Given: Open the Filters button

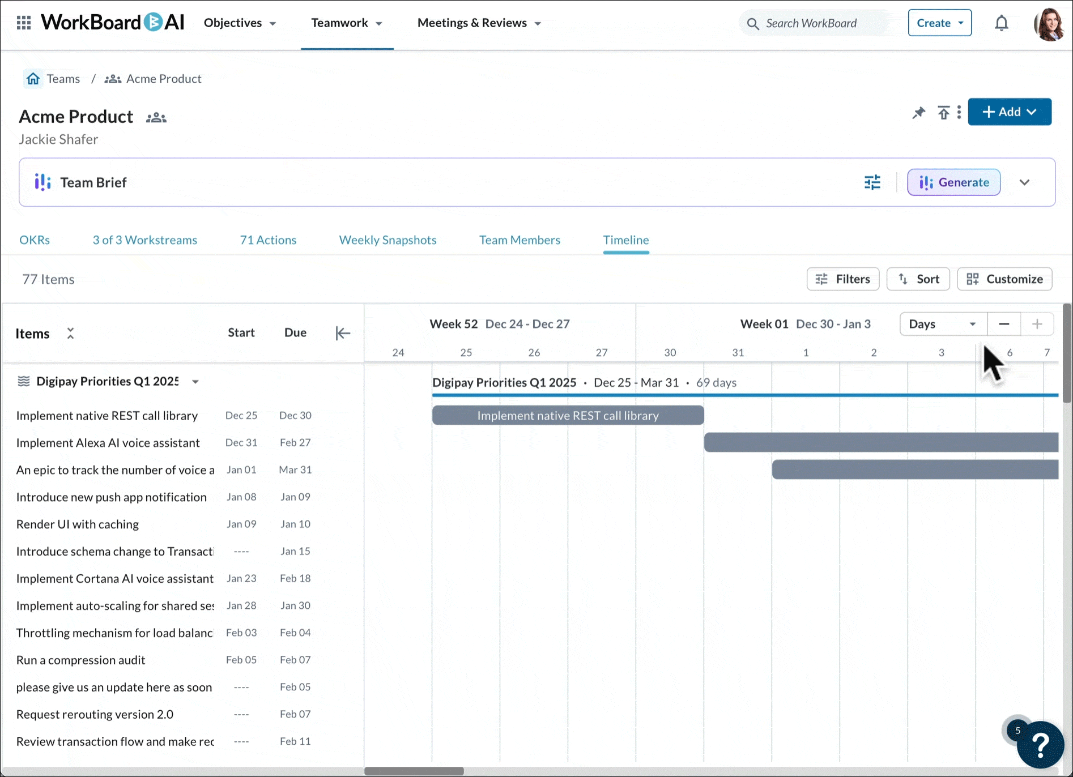Looking at the screenshot, I should click(x=842, y=279).
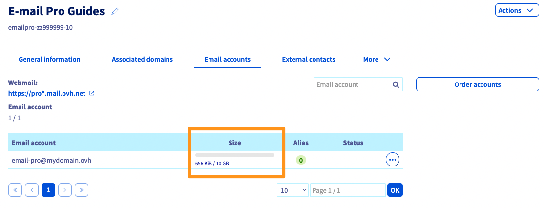
Task: Click the mailbox size usage bar
Action: point(234,155)
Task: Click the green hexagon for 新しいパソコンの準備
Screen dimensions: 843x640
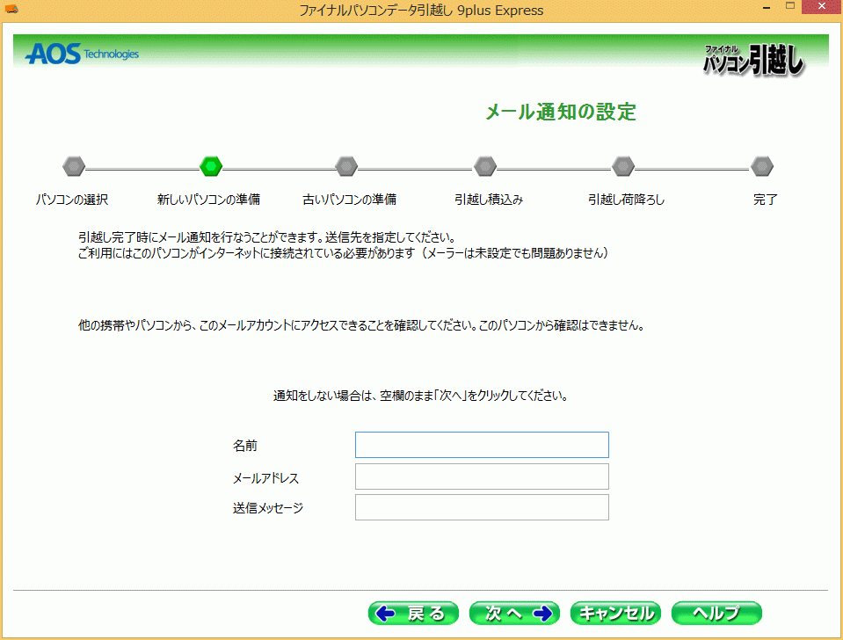Action: click(211, 166)
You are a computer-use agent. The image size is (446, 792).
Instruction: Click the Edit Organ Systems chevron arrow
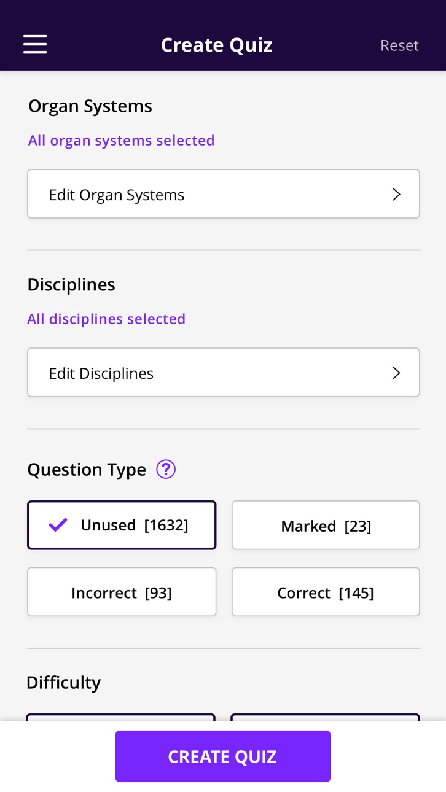[x=396, y=194]
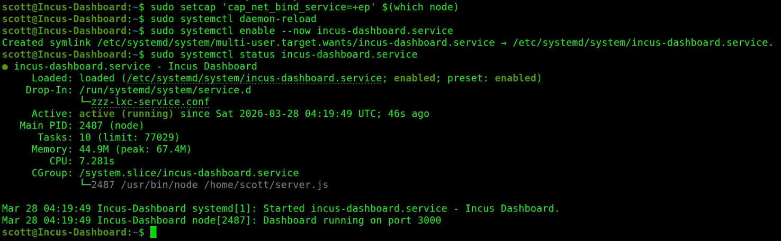Click the /usr/bin/node /home/scott/server.js process line
This screenshot has height=241, width=781.
[x=209, y=185]
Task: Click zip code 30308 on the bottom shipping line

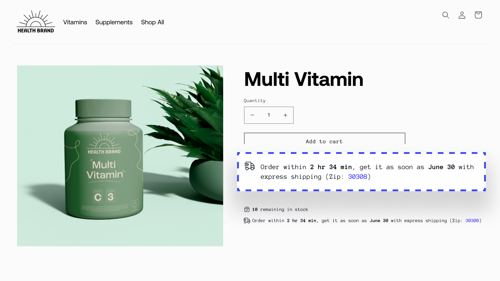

→ **WORK ITEM**: Please write out the material from the line containing "Task: Click the green hexagon for 新しいパソコンの準備" to its final line, both inclusive, exactly as it appears; pictures are not part of the copy.

→ **SOLUTION**:
Task: Click the green hexagon for 新しいパソコンの準備
Screen dimensions: 843x640
Action: click(211, 166)
You are a computer-use agent. The image size is (446, 792).
Instruction: Click the Edit Organ Systems chevron arrow
[x=396, y=194]
Click the /usr/bin/node /home/scott/server.js process line
This screenshot has height=241, width=781.
[x=209, y=185]
Task: Click zip code 30308 on the bottom shipping line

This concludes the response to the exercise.